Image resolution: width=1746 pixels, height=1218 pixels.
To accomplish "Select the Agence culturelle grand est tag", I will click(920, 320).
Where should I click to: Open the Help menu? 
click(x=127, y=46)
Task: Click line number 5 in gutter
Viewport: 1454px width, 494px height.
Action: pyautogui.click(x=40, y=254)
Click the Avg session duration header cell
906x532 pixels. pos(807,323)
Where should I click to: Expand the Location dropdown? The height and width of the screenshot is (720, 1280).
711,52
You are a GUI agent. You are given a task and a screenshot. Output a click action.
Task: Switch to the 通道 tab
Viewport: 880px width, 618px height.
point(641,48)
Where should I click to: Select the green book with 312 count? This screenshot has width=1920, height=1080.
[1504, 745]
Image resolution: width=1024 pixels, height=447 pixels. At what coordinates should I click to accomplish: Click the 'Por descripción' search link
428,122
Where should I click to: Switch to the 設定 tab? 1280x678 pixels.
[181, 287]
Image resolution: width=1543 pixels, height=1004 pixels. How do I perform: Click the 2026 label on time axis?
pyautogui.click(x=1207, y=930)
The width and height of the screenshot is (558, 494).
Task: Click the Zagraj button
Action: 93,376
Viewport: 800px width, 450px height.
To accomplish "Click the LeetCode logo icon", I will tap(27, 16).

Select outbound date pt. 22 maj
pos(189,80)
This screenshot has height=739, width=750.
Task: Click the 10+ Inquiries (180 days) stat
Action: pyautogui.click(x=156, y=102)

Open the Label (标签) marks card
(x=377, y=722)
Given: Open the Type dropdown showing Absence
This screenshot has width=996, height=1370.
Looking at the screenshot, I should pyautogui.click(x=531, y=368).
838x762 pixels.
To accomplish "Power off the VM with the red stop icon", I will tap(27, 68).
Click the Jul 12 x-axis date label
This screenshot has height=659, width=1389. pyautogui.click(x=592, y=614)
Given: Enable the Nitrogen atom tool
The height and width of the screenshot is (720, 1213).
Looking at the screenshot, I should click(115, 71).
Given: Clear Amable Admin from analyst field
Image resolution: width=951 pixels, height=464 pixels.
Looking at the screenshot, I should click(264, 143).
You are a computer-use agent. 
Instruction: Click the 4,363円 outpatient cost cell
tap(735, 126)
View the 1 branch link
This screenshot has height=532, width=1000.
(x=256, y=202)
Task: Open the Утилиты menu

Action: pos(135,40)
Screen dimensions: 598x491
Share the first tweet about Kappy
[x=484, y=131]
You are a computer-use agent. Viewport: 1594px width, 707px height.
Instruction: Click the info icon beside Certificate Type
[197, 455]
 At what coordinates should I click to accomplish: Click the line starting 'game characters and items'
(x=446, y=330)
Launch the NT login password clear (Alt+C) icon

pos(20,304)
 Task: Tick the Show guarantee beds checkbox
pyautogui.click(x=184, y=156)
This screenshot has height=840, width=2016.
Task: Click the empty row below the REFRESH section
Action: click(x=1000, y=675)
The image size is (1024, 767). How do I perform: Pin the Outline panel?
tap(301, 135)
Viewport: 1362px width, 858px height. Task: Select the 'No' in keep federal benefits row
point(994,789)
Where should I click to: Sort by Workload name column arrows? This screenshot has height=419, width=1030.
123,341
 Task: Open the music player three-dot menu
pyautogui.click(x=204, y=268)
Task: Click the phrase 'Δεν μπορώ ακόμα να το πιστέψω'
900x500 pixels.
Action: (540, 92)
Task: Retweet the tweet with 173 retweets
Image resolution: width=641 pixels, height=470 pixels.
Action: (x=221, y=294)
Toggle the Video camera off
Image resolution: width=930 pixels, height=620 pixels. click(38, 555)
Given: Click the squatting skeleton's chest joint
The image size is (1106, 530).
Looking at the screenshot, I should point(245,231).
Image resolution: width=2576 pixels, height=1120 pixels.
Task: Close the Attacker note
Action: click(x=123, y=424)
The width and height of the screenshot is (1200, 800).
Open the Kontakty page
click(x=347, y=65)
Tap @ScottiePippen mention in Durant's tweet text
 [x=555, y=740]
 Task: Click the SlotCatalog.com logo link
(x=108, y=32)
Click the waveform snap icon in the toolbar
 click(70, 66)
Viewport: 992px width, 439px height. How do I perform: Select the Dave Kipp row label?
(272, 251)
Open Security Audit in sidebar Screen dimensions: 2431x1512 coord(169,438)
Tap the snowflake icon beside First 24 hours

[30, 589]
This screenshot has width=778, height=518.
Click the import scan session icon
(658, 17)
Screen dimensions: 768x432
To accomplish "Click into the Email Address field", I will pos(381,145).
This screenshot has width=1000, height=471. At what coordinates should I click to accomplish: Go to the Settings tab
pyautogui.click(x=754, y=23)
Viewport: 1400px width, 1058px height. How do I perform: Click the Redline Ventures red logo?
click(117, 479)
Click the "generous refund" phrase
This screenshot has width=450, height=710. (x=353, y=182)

# THE PROBLEM
Copy the records from the line with "Open the Label (标签) marks card" up to and including the line with "Action: pos(135,40)", reproducing each line verbatim.

# OUTPUT OF THE EXERCISE
Open the Label (标签) marks card
(x=377, y=722)
Given: Open the Type dropdown showing Absence
This screenshot has width=996, height=1370.
Looking at the screenshot, I should pyautogui.click(x=531, y=368).
838x762 pixels.
To accomplish "Power off the VM with the red stop icon", I will tap(27, 68).
Click the Jul 12 x-axis date label
This screenshot has height=659, width=1389. pyautogui.click(x=592, y=614)
Given: Enable the Nitrogen atom tool
The height and width of the screenshot is (720, 1213).
Looking at the screenshot, I should click(115, 71).
Given: Clear Amable Admin from analyst field
Image resolution: width=951 pixels, height=464 pixels.
Looking at the screenshot, I should click(264, 143).
You are a computer-use agent. 
Instruction: Click the 4,363円 outpatient cost cell
tap(735, 126)
View the 1 branch link
This screenshot has height=532, width=1000.
(x=256, y=202)
Task: Open the Утилиты menu

Action: pos(135,40)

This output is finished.